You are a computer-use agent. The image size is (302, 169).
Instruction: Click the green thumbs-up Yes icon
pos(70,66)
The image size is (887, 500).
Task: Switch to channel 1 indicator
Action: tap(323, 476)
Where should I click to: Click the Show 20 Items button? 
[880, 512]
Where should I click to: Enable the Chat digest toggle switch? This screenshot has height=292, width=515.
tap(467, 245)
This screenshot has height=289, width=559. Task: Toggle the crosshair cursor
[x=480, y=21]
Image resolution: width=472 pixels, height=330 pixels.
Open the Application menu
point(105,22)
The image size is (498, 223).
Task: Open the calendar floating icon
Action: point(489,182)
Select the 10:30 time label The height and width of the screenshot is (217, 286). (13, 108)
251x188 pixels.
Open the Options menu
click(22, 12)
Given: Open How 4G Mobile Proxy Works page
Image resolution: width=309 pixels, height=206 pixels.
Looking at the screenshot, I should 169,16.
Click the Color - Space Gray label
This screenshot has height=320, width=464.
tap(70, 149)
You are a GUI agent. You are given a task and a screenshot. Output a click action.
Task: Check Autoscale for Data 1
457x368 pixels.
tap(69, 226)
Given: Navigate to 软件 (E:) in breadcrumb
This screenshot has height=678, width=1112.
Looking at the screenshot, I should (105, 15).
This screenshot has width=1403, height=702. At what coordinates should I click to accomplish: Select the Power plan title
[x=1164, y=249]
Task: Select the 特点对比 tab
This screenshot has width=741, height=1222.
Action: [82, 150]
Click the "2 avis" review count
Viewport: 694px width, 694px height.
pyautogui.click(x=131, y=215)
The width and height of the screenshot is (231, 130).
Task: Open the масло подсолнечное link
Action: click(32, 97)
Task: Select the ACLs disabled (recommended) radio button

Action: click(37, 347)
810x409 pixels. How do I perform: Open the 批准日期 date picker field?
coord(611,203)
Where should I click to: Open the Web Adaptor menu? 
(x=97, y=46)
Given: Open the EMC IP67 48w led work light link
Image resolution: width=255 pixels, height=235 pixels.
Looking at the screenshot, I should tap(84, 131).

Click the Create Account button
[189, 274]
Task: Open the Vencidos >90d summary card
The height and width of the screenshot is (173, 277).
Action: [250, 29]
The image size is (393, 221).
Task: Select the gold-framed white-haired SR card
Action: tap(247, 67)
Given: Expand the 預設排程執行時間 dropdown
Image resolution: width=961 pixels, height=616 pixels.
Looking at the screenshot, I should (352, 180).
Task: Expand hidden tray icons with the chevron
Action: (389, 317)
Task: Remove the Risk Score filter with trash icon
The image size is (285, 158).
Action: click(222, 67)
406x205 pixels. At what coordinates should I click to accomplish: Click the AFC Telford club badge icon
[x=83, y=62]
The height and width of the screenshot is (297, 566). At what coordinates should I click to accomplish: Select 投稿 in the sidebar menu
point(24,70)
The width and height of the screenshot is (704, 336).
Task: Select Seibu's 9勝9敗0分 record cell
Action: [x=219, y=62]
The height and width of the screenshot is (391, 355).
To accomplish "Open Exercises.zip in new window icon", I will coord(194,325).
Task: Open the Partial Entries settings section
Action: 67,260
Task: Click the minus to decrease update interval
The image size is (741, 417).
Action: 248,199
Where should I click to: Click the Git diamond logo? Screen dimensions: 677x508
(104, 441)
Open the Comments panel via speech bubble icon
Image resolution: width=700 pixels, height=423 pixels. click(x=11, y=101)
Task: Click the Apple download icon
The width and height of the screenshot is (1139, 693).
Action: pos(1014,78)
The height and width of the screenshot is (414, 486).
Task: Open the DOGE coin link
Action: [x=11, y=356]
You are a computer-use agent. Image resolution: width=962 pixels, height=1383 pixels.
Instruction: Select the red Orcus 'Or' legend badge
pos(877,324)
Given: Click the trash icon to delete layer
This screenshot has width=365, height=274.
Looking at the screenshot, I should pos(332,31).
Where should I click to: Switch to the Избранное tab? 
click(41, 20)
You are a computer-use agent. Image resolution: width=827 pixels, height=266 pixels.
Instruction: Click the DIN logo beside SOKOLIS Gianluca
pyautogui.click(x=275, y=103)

ABOUT THIS EXERCISE
What you return must be the entries, given again word for word.

YOUR RESPONSE
You are a computer-use agent. The image size is (302, 169).
Instruction: Click the green thumbs-up Yes icon
pos(70,66)
The image size is (887, 500).
Task: Switch to channel 1 indicator
Action: tap(323, 476)
Where should I click to: Click the Show 20 Items button? 
[880, 512]
Where should I click to: Enable the Chat digest toggle switch? This screenshot has height=292, width=515.
tap(467, 245)
This screenshot has height=289, width=559. Task: Toggle the crosshair cursor
[x=480, y=21]
Image resolution: width=472 pixels, height=330 pixels.
Open the Application menu
point(105,22)
The image size is (498, 223).
Task: Open the calendar floating icon
Action: point(489,182)
Select the 10:30 time label The height and width of the screenshot is (217, 286). (13, 108)
251x188 pixels.
Open the Options menu
click(22, 12)
Given: Open How 4G Mobile Proxy Works page
Image resolution: width=309 pixels, height=206 pixels.
Looking at the screenshot, I should 169,16.
Click the Color - Space Gray label
This screenshot has height=320, width=464.
tap(70, 149)
You are a GUI agent. You are given a task and a screenshot. Output a click action.
Task: Check Autoscale for Data 1
457x368 pixels.
tap(69, 226)
Given: Navigate to 软件 (E:) in breadcrumb
This screenshot has height=678, width=1112.
Looking at the screenshot, I should (105, 15).
This screenshot has width=1403, height=702. At what coordinates should I click to accomplish: Select the Power plan title
[x=1164, y=249]
Task: Select the 特点对比 tab
This screenshot has width=741, height=1222.
Action: [82, 150]
Click the "2 avis" review count
Viewport: 694px width, 694px height.
pyautogui.click(x=131, y=215)
The width and height of the screenshot is (231, 130).
Task: Open the масло подсолнечное link
Action: click(32, 97)
Task: Select the ACLs disabled (recommended) radio button

Action: click(37, 347)
810x409 pixels. How do I perform: Open the 批准日期 date picker field?
coord(611,203)
Where should I click to: Open the Web Adaptor menu? 
(x=97, y=46)
Given: Open the EMC IP67 48w led work light link
Image resolution: width=255 pixels, height=235 pixels.
Looking at the screenshot, I should tap(84, 131).

Click the Create Account button
[189, 274]
Task: Open the Vencidos >90d summary card
The height and width of the screenshot is (173, 277).
Action: [250, 29]
The image size is (393, 221).
Task: Select the gold-framed white-haired SR card
Action: tap(247, 67)
Given: Expand the 預設排程執行時間 dropdown
Image resolution: width=961 pixels, height=616 pixels.
Looking at the screenshot, I should (352, 180).
Task: Expand hidden tray icons with the chevron
Action: (389, 317)
Task: Remove the Risk Score filter with trash icon
The image size is (285, 158).
Action: click(222, 67)
406x205 pixels. At what coordinates should I click to accomplish: Click the AFC Telford club badge icon
[x=83, y=62]
The height and width of the screenshot is (297, 566). At what coordinates should I click to accomplish: Select 投稿 in the sidebar menu
point(24,70)
The width and height of the screenshot is (704, 336).
Task: Select Seibu's 9勝9敗0分 record cell
Action: [x=219, y=62]
The height and width of the screenshot is (391, 355).
To accomplish "Open Exercises.zip in new window icon", I will coord(194,325).
Task: Open the Partial Entries settings section
Action: 67,260
Task: Click the minus to decrease update interval
The image size is (741, 417).
Action: 248,199
Where should I click to: Click the Git diamond logo? Screen dimensions: 677x508
(104, 441)
Open the Comments panel via speech bubble icon
Image resolution: width=700 pixels, height=423 pixels. click(x=11, y=101)
Task: Click the Apple download icon
The width and height of the screenshot is (1139, 693).
Action: pos(1014,78)
The height and width of the screenshot is (414, 486).
Task: Open the DOGE coin link
Action: [x=11, y=356]
You are a computer-use agent. Image resolution: width=962 pixels, height=1383 pixels.
Instruction: Select the red Orcus 'Or' legend badge
pos(877,324)
Given: Click the trash icon to delete layer
This screenshot has width=365, height=274.
Looking at the screenshot, I should pos(332,31).
Where should I click to: Switch to the Избранное tab? 
click(41, 20)
You are a computer-use agent. Image resolution: width=827 pixels, height=266 pixels.
Instruction: Click the DIN logo beside SOKOLIS Gianluca
pyautogui.click(x=275, y=103)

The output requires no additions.